+++ Task inputs +++

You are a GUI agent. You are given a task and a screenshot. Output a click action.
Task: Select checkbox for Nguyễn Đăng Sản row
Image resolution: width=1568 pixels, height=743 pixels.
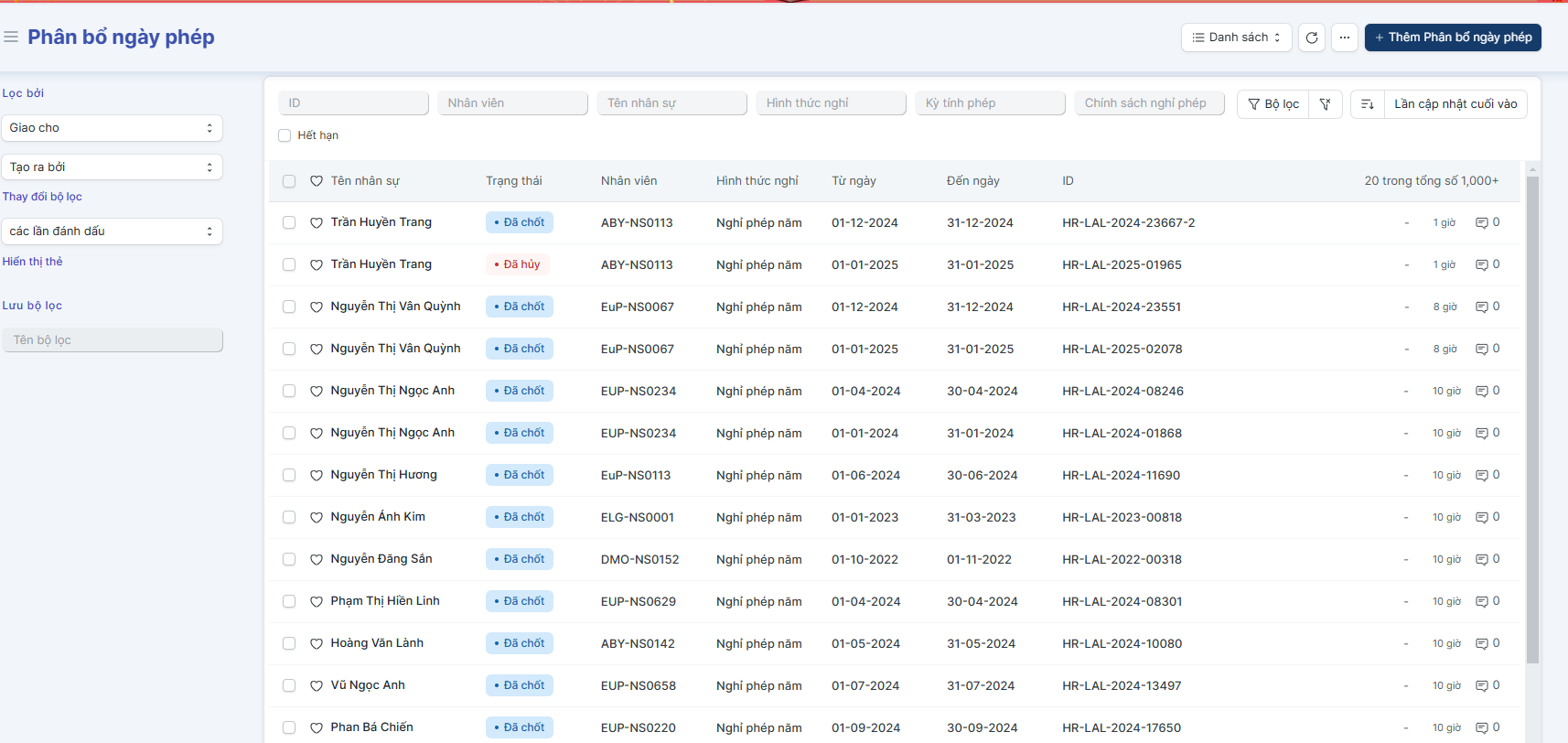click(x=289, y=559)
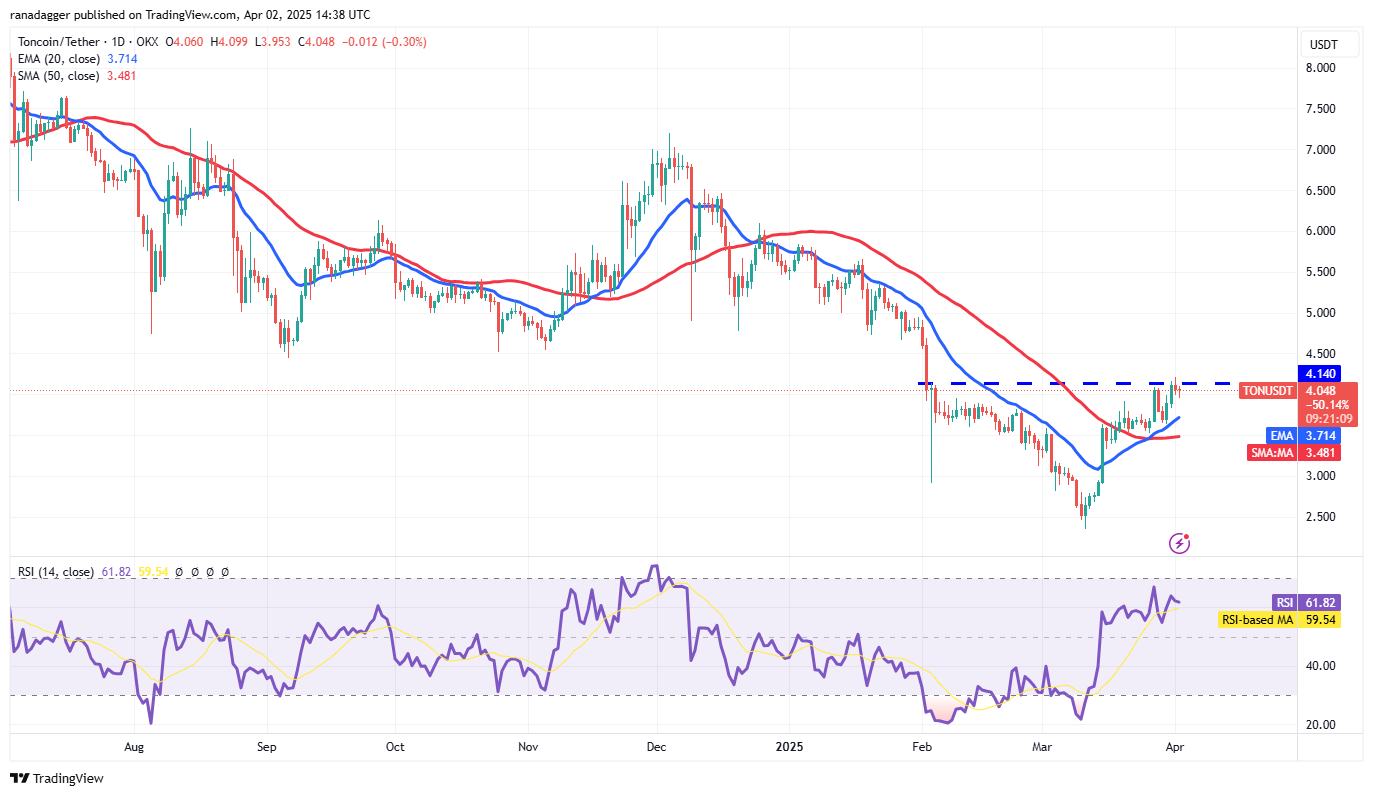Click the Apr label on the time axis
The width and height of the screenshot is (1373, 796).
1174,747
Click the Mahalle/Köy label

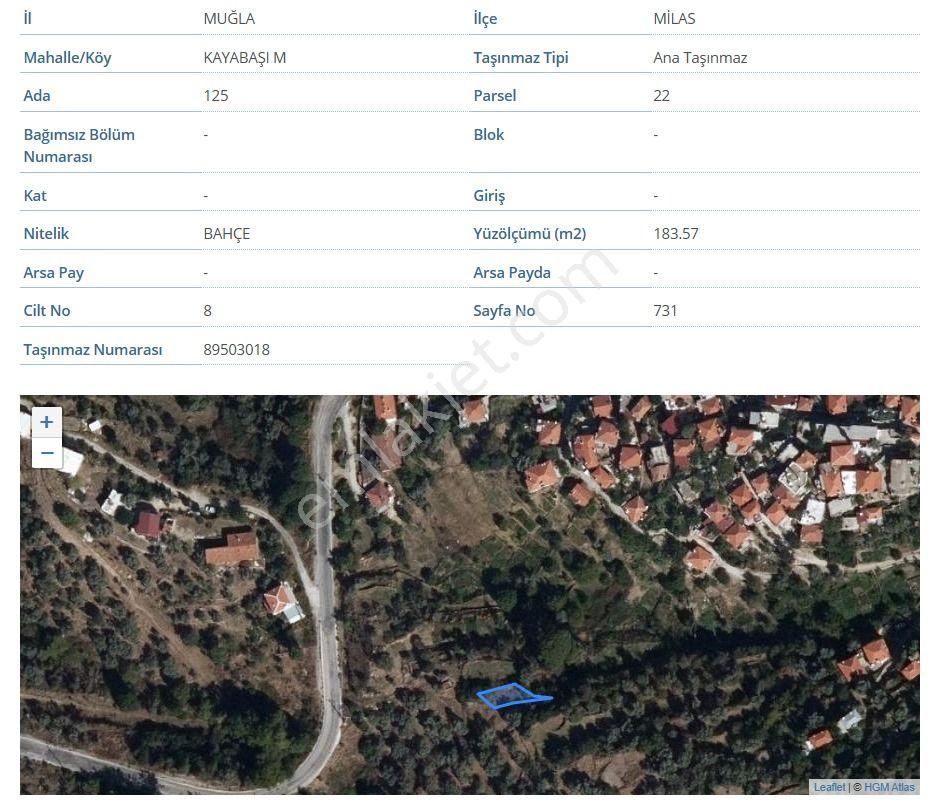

+++

> [Exercise description]: Render every line of the records above as a numbered list, skipping blank lines. Leave the pictures out of your list.

> [Complete output]:
1. You are a GUI agent. You are given a task and a screenshot. Output a click action.
2. Task: Select checkbox for Nguyễn Đăng Sản row
3. Image resolution: width=1568 pixels, height=743 pixels.
4. click(x=289, y=559)
5. Click the Apr label on the time axis
6. The width and height of the screenshot is (1373, 796).
7. 1174,747
8. Click the Mahalle/Köy label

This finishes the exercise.